**Trecho fornecido**:
━━━━━━

Por Michael Shermer
Publicado na Scientific American
No final do século XX, as humanidades retrocederam para a desconstrução pós-moderna e a crença de que não há uma realidade objetiva a ser conhecida. Acreditar no progresso científico era motivo para ser chamado pejorativamente de “cientificista“. Em 1996, o físico Alan Sokal da Universidade de Nova York atacou essas pretensões com o seu agora famoso artigo “Transgredindo as Fronteiras: Em Direção a uma Hermenêutica Transformativa da Gravitação Quântica”, onde abusou de frases pós-modernas e tropos desconstrucionistas intercalados com o jargão científico, algo que posteriormente ele admitiu ser uma tolice sem sentido.

━━━━━━

**Dados fornecidos**:
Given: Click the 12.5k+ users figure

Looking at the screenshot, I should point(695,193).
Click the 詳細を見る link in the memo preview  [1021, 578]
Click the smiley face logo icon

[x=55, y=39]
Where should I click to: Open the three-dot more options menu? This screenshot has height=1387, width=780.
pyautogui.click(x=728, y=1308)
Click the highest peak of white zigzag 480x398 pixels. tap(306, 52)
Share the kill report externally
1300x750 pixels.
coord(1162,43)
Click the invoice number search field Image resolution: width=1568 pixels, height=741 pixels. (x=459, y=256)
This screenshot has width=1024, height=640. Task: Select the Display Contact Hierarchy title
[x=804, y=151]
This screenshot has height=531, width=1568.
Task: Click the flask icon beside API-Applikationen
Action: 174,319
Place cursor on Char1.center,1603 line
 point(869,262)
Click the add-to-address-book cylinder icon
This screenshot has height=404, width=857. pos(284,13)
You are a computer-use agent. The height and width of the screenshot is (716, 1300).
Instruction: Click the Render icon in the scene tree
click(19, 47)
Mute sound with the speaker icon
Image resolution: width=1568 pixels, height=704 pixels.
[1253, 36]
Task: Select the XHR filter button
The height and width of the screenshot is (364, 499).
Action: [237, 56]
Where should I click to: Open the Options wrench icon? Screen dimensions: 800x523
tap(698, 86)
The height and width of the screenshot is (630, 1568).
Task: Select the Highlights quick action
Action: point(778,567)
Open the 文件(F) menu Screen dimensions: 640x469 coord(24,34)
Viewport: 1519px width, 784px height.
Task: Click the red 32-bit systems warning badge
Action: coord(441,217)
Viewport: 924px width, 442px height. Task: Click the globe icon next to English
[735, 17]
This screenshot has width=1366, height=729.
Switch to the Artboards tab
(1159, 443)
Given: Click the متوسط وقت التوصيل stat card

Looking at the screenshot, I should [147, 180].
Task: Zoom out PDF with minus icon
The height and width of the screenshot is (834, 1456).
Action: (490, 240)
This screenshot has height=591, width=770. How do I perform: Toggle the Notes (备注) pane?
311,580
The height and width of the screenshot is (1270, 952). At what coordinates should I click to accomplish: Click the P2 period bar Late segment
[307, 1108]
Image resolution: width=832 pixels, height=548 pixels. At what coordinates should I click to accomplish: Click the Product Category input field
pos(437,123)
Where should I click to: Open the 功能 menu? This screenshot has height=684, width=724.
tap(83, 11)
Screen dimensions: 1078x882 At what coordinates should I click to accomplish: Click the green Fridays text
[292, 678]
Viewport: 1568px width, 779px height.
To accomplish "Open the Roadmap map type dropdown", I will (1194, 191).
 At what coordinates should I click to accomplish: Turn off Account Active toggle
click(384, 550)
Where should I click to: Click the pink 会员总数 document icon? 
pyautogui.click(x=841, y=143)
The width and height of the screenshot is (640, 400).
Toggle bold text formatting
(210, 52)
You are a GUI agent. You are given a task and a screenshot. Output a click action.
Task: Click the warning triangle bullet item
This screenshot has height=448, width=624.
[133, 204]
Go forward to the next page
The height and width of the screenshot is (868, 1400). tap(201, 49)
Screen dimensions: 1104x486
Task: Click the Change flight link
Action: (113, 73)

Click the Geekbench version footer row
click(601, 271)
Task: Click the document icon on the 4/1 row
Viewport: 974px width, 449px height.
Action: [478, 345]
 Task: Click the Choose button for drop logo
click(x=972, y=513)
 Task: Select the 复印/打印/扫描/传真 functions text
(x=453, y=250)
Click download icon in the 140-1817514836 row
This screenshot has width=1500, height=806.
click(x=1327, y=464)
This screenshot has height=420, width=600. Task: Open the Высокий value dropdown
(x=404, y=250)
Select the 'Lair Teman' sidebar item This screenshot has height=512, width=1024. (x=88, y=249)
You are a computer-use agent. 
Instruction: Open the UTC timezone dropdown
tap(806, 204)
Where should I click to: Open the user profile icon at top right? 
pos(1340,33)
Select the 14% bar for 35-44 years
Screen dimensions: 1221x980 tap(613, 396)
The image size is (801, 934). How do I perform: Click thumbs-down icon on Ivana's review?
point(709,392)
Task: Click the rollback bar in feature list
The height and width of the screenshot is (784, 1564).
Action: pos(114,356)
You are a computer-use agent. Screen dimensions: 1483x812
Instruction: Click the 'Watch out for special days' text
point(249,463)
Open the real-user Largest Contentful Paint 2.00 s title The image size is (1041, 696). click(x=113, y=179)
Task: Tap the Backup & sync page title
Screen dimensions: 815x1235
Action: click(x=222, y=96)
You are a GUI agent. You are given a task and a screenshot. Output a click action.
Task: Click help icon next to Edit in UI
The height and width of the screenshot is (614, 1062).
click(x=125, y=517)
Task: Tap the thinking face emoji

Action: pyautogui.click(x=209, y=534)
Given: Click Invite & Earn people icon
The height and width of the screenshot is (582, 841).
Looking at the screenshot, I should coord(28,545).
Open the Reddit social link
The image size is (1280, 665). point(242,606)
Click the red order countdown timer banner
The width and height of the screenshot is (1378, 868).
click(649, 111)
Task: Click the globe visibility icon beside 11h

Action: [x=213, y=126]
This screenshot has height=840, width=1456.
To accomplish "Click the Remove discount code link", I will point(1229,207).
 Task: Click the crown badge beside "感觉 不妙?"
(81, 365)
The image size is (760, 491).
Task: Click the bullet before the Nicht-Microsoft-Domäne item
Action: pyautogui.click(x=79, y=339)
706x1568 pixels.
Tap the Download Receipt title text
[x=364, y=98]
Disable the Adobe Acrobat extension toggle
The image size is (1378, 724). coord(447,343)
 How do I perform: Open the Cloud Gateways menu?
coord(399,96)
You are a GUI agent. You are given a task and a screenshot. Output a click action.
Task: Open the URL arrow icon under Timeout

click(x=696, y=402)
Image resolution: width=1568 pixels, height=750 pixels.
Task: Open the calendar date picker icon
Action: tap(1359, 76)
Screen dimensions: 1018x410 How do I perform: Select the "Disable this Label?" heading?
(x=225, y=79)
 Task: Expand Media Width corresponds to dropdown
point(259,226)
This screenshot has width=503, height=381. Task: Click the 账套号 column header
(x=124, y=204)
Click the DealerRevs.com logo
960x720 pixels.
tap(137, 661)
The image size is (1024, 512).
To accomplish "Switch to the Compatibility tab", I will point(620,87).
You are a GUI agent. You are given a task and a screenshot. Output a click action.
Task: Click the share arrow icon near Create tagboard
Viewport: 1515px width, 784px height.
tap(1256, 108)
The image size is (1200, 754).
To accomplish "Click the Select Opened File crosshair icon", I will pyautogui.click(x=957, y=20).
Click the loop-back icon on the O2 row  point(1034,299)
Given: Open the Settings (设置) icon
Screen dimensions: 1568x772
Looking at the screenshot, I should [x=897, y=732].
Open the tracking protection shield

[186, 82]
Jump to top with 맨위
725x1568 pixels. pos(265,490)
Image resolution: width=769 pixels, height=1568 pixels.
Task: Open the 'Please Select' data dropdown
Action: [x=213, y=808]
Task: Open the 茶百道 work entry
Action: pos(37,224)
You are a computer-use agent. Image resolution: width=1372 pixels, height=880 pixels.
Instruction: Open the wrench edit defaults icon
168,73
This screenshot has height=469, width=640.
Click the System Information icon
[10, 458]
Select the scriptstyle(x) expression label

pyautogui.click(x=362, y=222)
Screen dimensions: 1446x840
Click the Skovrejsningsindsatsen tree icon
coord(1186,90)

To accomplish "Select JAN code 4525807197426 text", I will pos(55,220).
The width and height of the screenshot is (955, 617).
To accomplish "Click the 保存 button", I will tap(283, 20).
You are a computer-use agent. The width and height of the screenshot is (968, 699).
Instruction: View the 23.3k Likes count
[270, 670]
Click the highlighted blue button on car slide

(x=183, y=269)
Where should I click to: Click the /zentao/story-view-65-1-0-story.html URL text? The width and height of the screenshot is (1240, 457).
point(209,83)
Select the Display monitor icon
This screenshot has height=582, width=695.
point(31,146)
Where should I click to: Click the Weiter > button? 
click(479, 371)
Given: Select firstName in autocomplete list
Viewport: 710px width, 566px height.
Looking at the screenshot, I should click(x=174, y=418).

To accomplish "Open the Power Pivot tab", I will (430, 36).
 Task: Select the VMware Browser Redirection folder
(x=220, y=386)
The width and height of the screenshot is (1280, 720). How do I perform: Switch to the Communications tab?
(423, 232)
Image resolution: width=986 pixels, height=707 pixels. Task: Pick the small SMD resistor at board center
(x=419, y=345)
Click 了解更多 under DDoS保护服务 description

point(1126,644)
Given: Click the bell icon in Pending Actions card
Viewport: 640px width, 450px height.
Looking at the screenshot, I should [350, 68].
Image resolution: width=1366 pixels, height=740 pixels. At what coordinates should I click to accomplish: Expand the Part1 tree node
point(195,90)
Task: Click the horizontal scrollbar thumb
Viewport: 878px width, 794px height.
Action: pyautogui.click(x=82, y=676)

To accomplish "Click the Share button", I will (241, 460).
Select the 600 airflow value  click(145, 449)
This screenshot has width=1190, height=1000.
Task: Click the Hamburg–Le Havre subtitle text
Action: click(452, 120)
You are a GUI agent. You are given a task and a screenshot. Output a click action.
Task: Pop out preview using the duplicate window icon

━━━━━━

**Instruções**: Transcreva literalmente a parte do trecho fornecido que começa em "Por Michael Shermer" e termina em "tolice sem sentido.". Os registros não têm relação com o trecho fornecido.

**Resolução do exercício**:
Por Michael Shermer
Publicado na Scientific American
No final do século XX, as humanidades retrocederam para a desconstrução pós-moderna e a crença de que não há uma realidade objetiva a ser conhecida. Acreditar no progresso científico era motivo para ser chamado pejorativamente de “cientificista“. Em 1996, o físico Alan Sokal da Universidade de Nova York atacou essas pretensões com o seu agora famoso artigo “Transgredindo as Fronteiras: Em Direção a uma Hermenêutica Transformativa da Gravitação Quântica”, onde abusou de frases pós-modernas e tropos desconstrucionistas intercalados com o jargão científico, algo que posteriormente ele admitiu ser uma tolice sem sentido.